▶ **Selected excerpt**

** Begin **

Let me do a quick brain dump here, and try to explain what needs to be done
to properly support this:
First, one can (with my help, or looking at the code) write a plugin that
registers for indexing operations. The listener can also check and make sure
to only process events that happen on a primary shard (so they won't be
processed on the replica, if a design requires it). But, to be honest, this
is the easy part.
For changes feed, one has two options, pull and push.
Lets start with push. Push notifications are quire simple to implement in a
non distributed solution (like redis does). People register listeners and
every time an operation happens, the listeners get notified. It does require
some thought as to how to publish those events. If one controls the clients
as well, then its simple (i.e. doing it only for the Java API), but, since
elasticsearch treats HTTP as a first class citizen, a solution for HTTP
needs to be built as well. This can be similar to pusspubsub...(
PubSubHubbub · GitHub), but then the clients needs also to
listen for HTTP requests.
Also, with push notifications, there is a question of do we only send "new"
events to the listener, or also send all the current data (possibly
filtered) and later, new events happening. There is a question of what to do
with misbehaving endpoints that don't process notifications fast enough
(tricky to identify it...), block them, drop them, or something similar.
Also, there is a question if the listeners are persistent. If they go away,
do we queue events and send it to them once they reconnect?

** End **

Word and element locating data
** Begin **

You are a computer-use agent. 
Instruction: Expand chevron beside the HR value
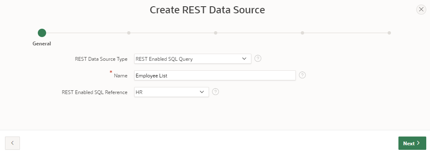pyautogui.click(x=202, y=92)
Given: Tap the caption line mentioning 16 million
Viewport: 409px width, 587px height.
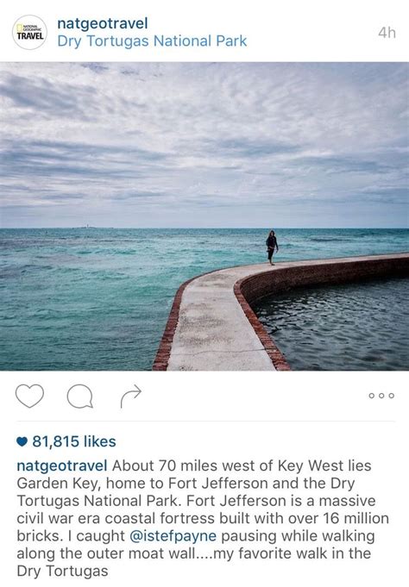Looking at the screenshot, I should click(x=203, y=519).
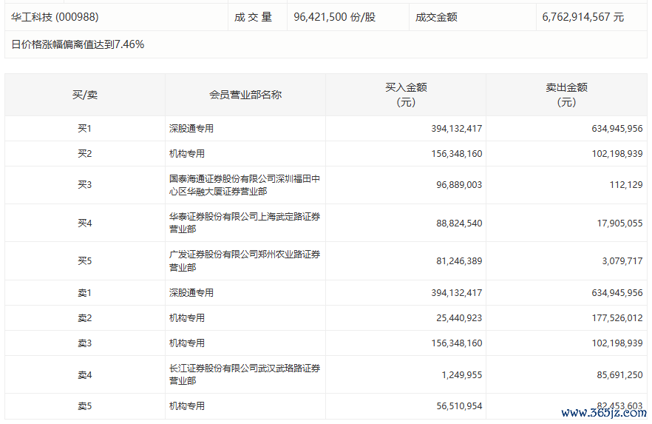Viewport: 652px width, 424px height.
Task: Select the 96,889,003 buy amount cell
Action: pyautogui.click(x=457, y=185)
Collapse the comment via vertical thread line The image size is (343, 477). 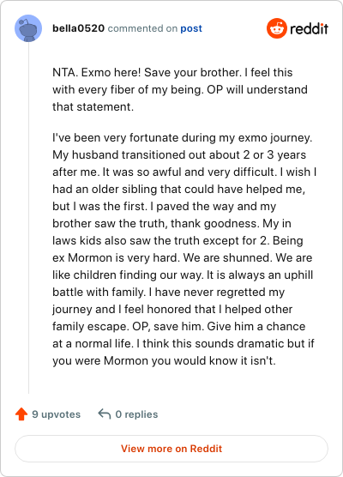click(x=28, y=218)
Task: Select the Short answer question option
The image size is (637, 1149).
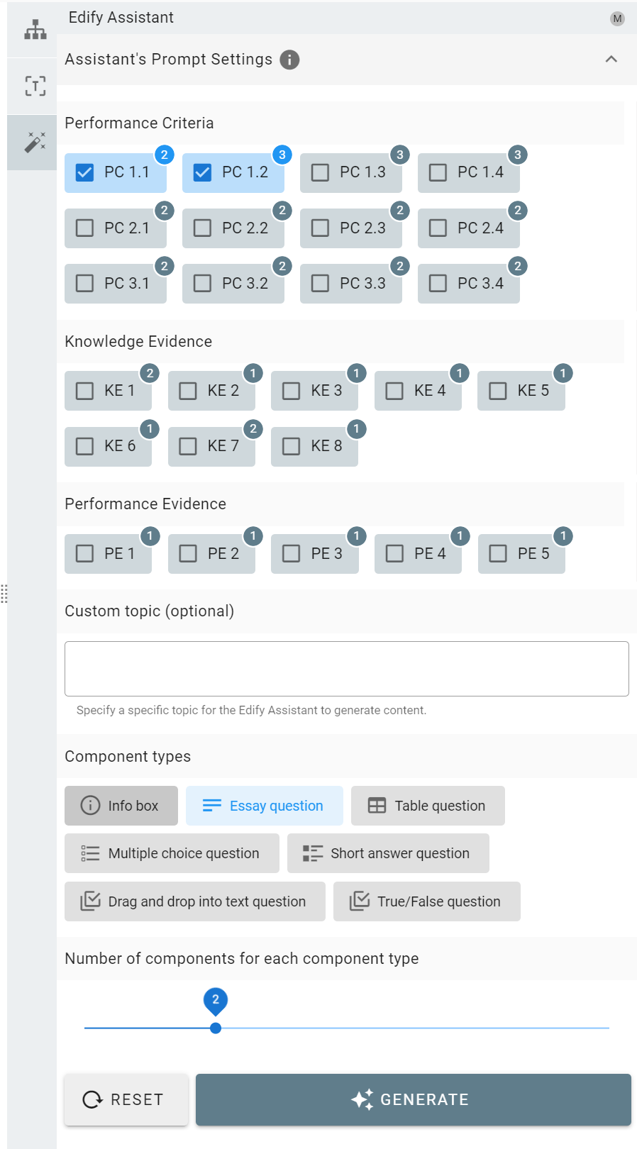Action: 388,853
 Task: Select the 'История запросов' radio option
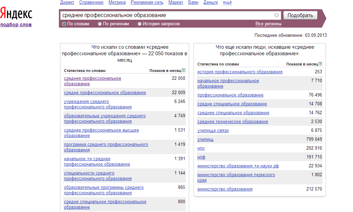point(140,24)
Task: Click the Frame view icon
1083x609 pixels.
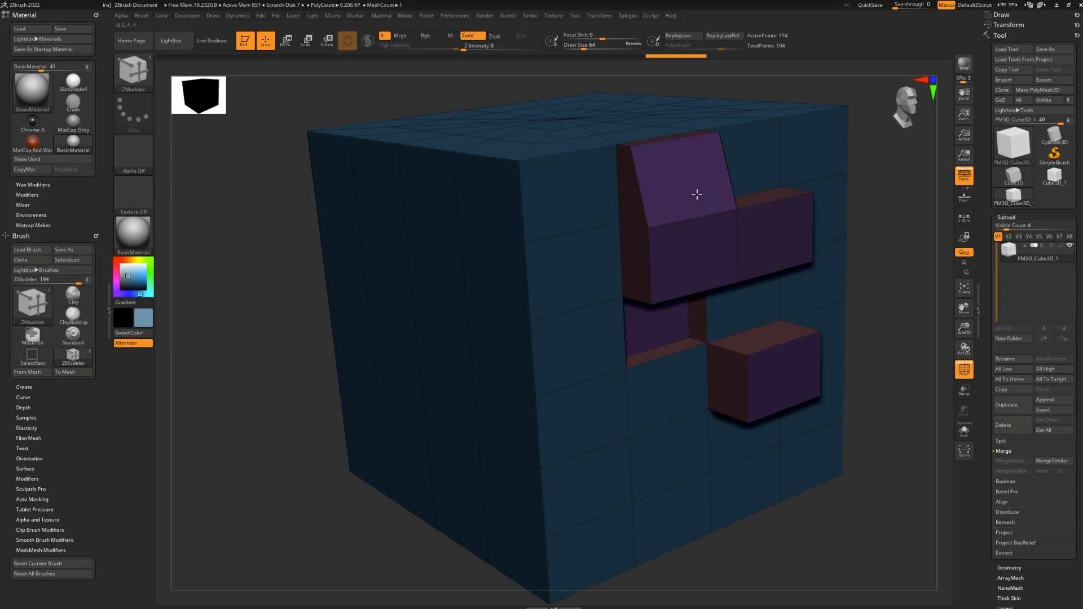Action: tap(964, 288)
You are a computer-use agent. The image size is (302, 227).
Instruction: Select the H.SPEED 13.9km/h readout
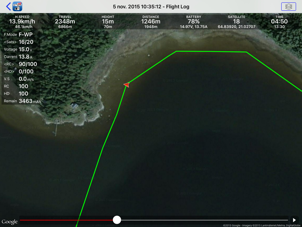22,22
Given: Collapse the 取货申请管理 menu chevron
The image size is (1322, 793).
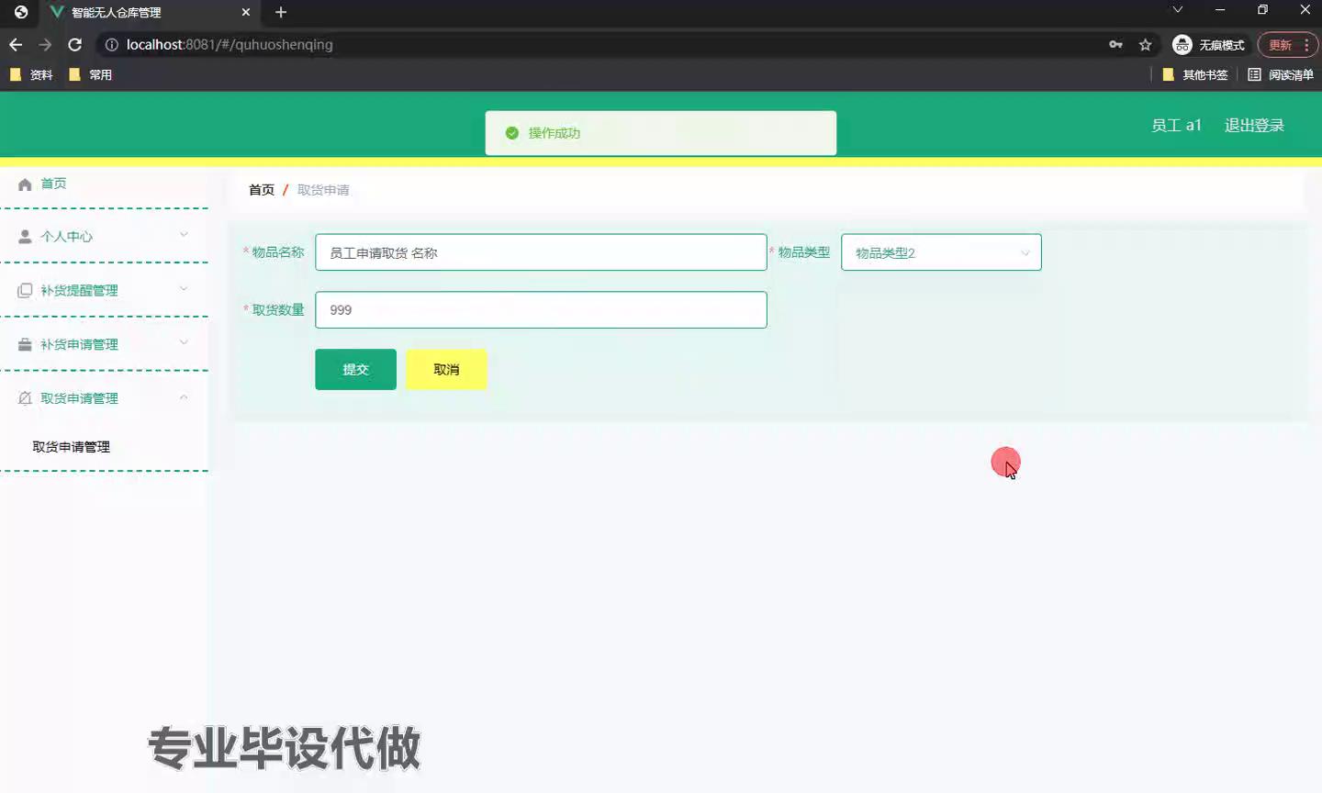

** End **

▶ **Your goal**
Can you extract the part of the brain dump on supporting a changes feed, starting with "Let me do a" and going on through "the easy part.", copying it word for word?

▶ **Task output**
Let me do a quick brain dump here, and try to explain what needs to be done
to properly support this:
First, one can (with my help, or looking at the code) write a plugin that
registers for indexing operations. The listener can also check and make sure
to only process events that happen on a primary shard (so they won't be
processed on the replica, if a design requires it). But, to be honest, this
is the easy part.